Start of Given text
Our History and Business

        We were formed as a Nevada corporation on May 4, 1998
originally as Llebpmac, Inc., for the purpose of becoming a
restaurant.  Before our plan for Llebpmac to operate as a
restaurant was inaugurated, we changed the company's name to Cach
Foods, Inc. and we changed the purpose of the company to be a
snack food wholesale merchandiser in direct response to our
research and perceived demand for American snack foods in Japan.
On October 2, 2000, our shareholders approved a two for one
forward split of our outstanding common stock.  On November 1,
2000, we changed our name to Cach Foods, Inc. and we changed our
purpose to be a snack food wholesale merchandiser.  Our initial
focus will be on selling Idaho Chips (TM) in the Japanese market
through convenience stores.  If demand permits, we will expand
production and sell Idaho Chips (TM) to larger supermarkets as
well other Asian countries.  We intend to act as a wholesale
merchandiser by sub contracting the actual, manufacturing,
packaging, exporting and selling of Idaho Chips (TM).  If
successful in the Japanese market, we will increase the variety
of snack foods we offer and expand to other Asian markets.

Target Market Overview

        Convenience stores have proliferated in Japan over the
past 25 years since their debut in 1969 and more than 1,000 new
outlets have opened every year since the 1980s according to an
article in the Nikkei Weekly titled "The Little Stores with the
Big Ambitions: Convenience Store Chains Expand Into Services for
Urban Lifestyle,".  In "The Changing Face of Japanese Retail,"
The Japan Trade Organization reported that from 1984 to 1993, the
number of convenience stores in Japan grew from 25,500 stores to
43,510 stores - a 70 percent increase.  As of April 1999, there
were over 50,000 convenience stores throughout Japan according to
the Nikkei Weekly.

                                9


        According to the Japan Statistics Bureau, Management and
Coordination Agency, Japanese eating patterns are clearly
shifting toward Western-style foods and habits.  The Agency
further attributes much of the change to the economic and social
advances made by women in Japan, which is leading more and more
people to purchase ready-to-eat foods.  For example, the Agency
found that:

  * annual rice purchased per household in 1980 was over
     70,000 yen, but under 50,000 yen in 1996;
  * Japanese people spent 7 percent less time in 1996 preparing
     meals in the home than in 1981; and
  * the average Japanese household, from 1987 to 1996, increased
     its spending on ready-to-eat foods by 43 percent.

     Consistent with this shift toward Western-style foods, the
South African Food & Beverage Manufacturing Review reports that
the volume of snack consumption in Japan increased 16.6 percent
from 1988 through 1993.  And according to the Euromonitor's
article "Savoury Snacks - The Japanese Market," Japan is second
only behind the United States in per capita expenditure on snack
foods.

        The U.S. potato chip has emerged as a favorite snack food
in Japan according to an article by the AgExporter titled "Export
Markets Respond to Crispy Appeal of US Potato Chips."  The
AgExporter further states that U.S. potato chip exports to Japan
surged from $5 million in 1993 to $62 million in 1995, making
Japan the largest U.S. export market for potato chips.  The
AgExporter attributes this rapid growth to the moving of U.S.
End of Given text
Start of Material provided
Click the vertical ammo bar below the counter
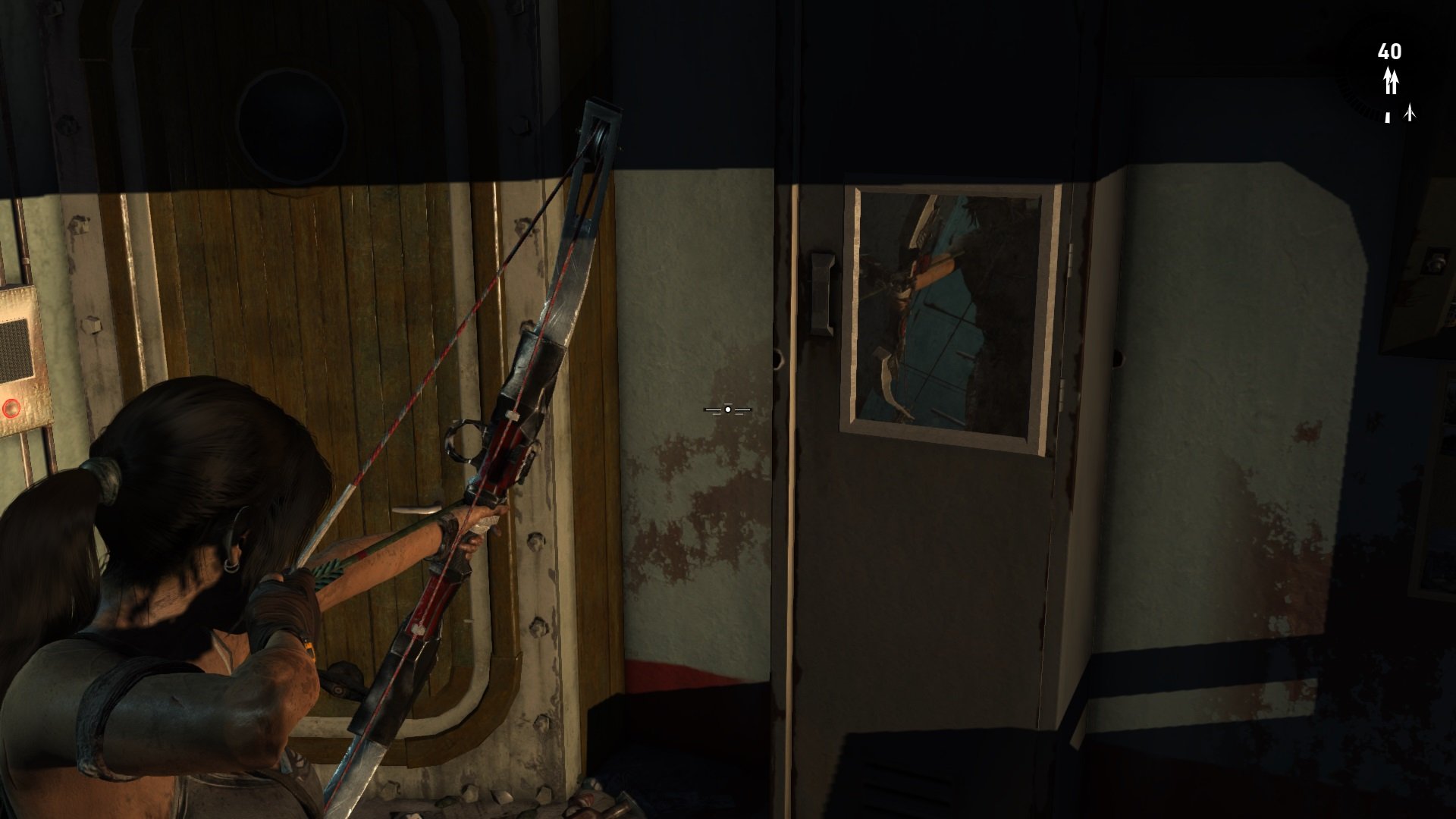 point(1386,119)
End of Material provided
[Problems to work on]
1. Answer these from the Cach Foods passage:
(a) On what date was the company formed as a Nevada corporation?
(b) How many convenience stores were in Japan as of April 1999?
(c) By what percent did the average Japanese household raise its spending on ready-to-eat foods from 1987 to 1996?
2. Output the part of the Cach Foods passage that begins at the words "On October 2, 2000, our" and stops after "other Asian markets.".
3. List every article or report title that appears in quotation marks in the Cach Foods passage.
The data is not needed for anything here.

[Exercise results]
1.
(a) May 4, 1998
(b) Over 50,000
(c) 43 percent

2.
On October 2, 2000, our shareholders approved a two for one
forward split of our outstanding common stock.  On November 1,
2000, we changed our name to Cach Foods, Inc. and we changed our
purpose to be a snack food wholesale merchandiser.  Our initial
focus will be on selling Idaho Chips (TM) in the Japanese market
through convenience stores.  If demand permits, we will expand
production and sell Idaho Chips (TM) to larger supermarkets as
well other Asian countries.  We intend to act as a wholesale
merchandiser by sub contracting the actual, manufacturing,
packaging, exporting and selling of Idaho Chips (TM).  If
successful in the Japanese market, we will increase the variety
of snack foods we offer and expand to other Asian markets.

3.
- The Little Stores with the Big Ambitions: Convenience Store Chains Expand Into Services for Urban Lifestyle
- The Changing Face of Japanese Retail
- Savoury Snacks - The Japanese Market
- Export Markets Respond to Crispy Appeal of US Potato Chips